SALA  DE CASACIÓN PENAL  

SALA  DE DECISIÓN DE TUTELAS Nº 1  

LUIS  GUILLERMO SALAZAR OTERO  

Magistrado  Ponente  

STP336-2018  

Radicación  n° 95771  

Acta  5  

Bogotá,  D.C., dieciséis (16) de enero de dos mil dieciocho (2018).  

ASUNTO  

Resolver  la impugnación interpuesta por CHRISTIAN DAVID MORAN CUAN,  respecto del fallo proferido el 20 de octubre de 2017 por la Sala  “Penal de Decisión” del Tribunal Superior de  Cúcuta, mediante el cual negó por improcedente el  amparo de los derechos fundamentales al trabajo en condiciones dignas  y justas, mínimo vital y familia en la acción de tutela  promovida contra la Dirección Ejecutiva de la Justicia Penal  Militar, tramite al que se vinculó al Ministerio de Defensa  Nacional, Juzgado 168 de Instrucción Penal Militar de  Bucaramanga, Comandante de la policía Metropolitana de Cúcuta,  Coordinadora Grupo Administración de Personal de la Justicia  Penal Militar y la Procuraduría 283 Judicial Penal I de  Cúcuta.  

1.   LA DEMANDA  

Los  hechos en que se soporta fueron relacionados  por la Sala  “Penal de Decisión” del Tribunal Superior de  Cúcuta  en los siguientes términos:  

“El  capitán Christian David Moran Cuan, como Juez 190 de  Instrucción Penal Militar, los narra de la siguiente manera:  

Desde  el 27 de mayo de 2013 me desempeño como Juez 190 de  Instrucción Penal Militar, Juzgado que tenía su sede en  la ciudad de Bucaramanga.  

Mediante  resolución No.000291 del 01/06/2017, se dispuso el cambio de  sede del Juzgado 168 de Instrucción Penal Militar a la ciudad  de Cúcuta.  

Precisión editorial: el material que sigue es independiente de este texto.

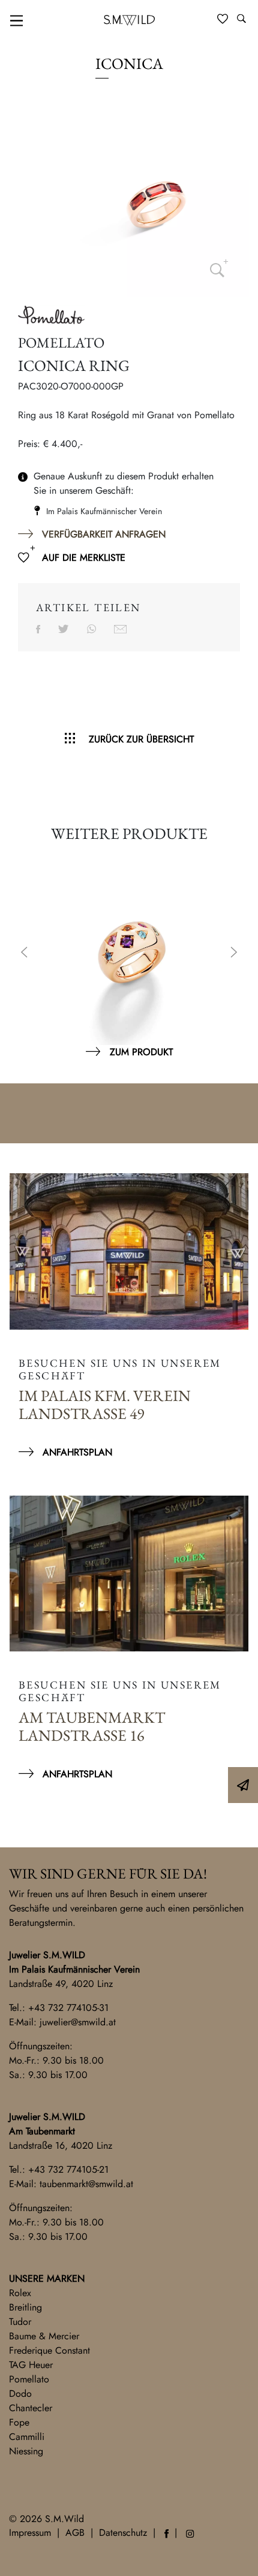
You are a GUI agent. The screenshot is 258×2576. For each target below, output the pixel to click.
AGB (75, 2532)
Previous (24, 953)
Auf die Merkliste (83, 557)
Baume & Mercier (44, 2336)
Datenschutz (123, 2532)
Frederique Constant (49, 2350)
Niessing (26, 2451)
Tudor (20, 2322)
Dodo (20, 2393)
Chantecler (30, 2408)
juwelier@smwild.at (78, 2022)
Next (234, 953)
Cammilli (26, 2437)
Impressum (30, 2532)
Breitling (25, 2307)
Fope (19, 2422)
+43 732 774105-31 (68, 2008)
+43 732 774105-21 (68, 2169)
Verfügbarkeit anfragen (104, 534)
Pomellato (29, 2379)
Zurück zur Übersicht (141, 739)
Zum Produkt (141, 1052)
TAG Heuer (31, 2365)
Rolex (20, 2293)
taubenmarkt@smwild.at (86, 2184)
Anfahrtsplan (77, 1452)
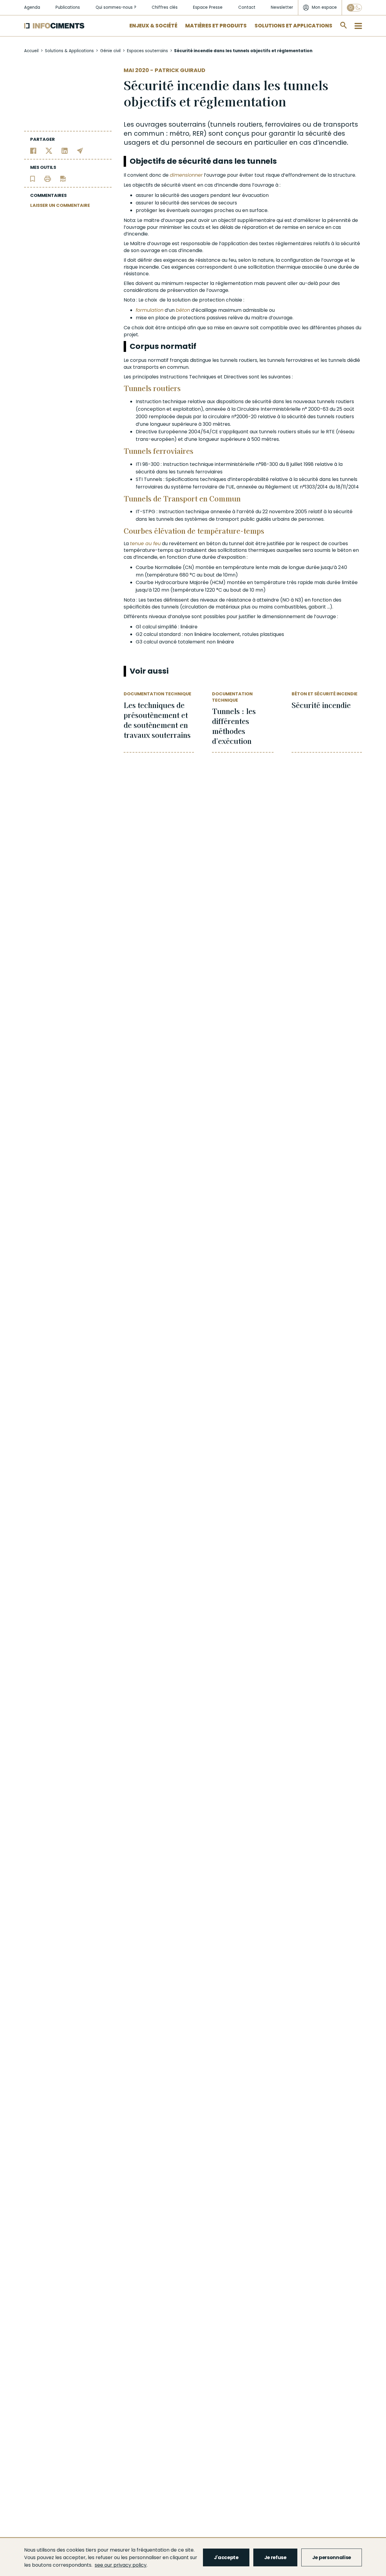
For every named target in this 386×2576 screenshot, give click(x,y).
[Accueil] (54, 26)
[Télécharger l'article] (63, 178)
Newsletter (282, 7)
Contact (246, 7)
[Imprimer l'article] (47, 178)
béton (183, 310)
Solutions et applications (293, 25)
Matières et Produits (216, 25)
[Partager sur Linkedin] (65, 150)
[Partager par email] (80, 150)
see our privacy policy (121, 2565)
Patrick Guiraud (180, 70)
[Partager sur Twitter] (49, 150)
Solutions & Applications (69, 51)
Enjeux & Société (153, 25)
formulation (149, 310)
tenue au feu (145, 543)
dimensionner (186, 175)
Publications (67, 7)
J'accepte (226, 2557)
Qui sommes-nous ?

Contra  la resolución antes señalada fue presentada acción  de tutela por el titular del Juzgado 168 de Instrucción Penal  Militar la cual fue fallada en su favor en las dos instancias, la  segunda con fecha viernes 11 de agosto de 2017, sobre el cual debo  manifestar desconozco la fecha de notificación del mismo, que  presumo no se surtió antes del lunes 14 de agosto de 2017.  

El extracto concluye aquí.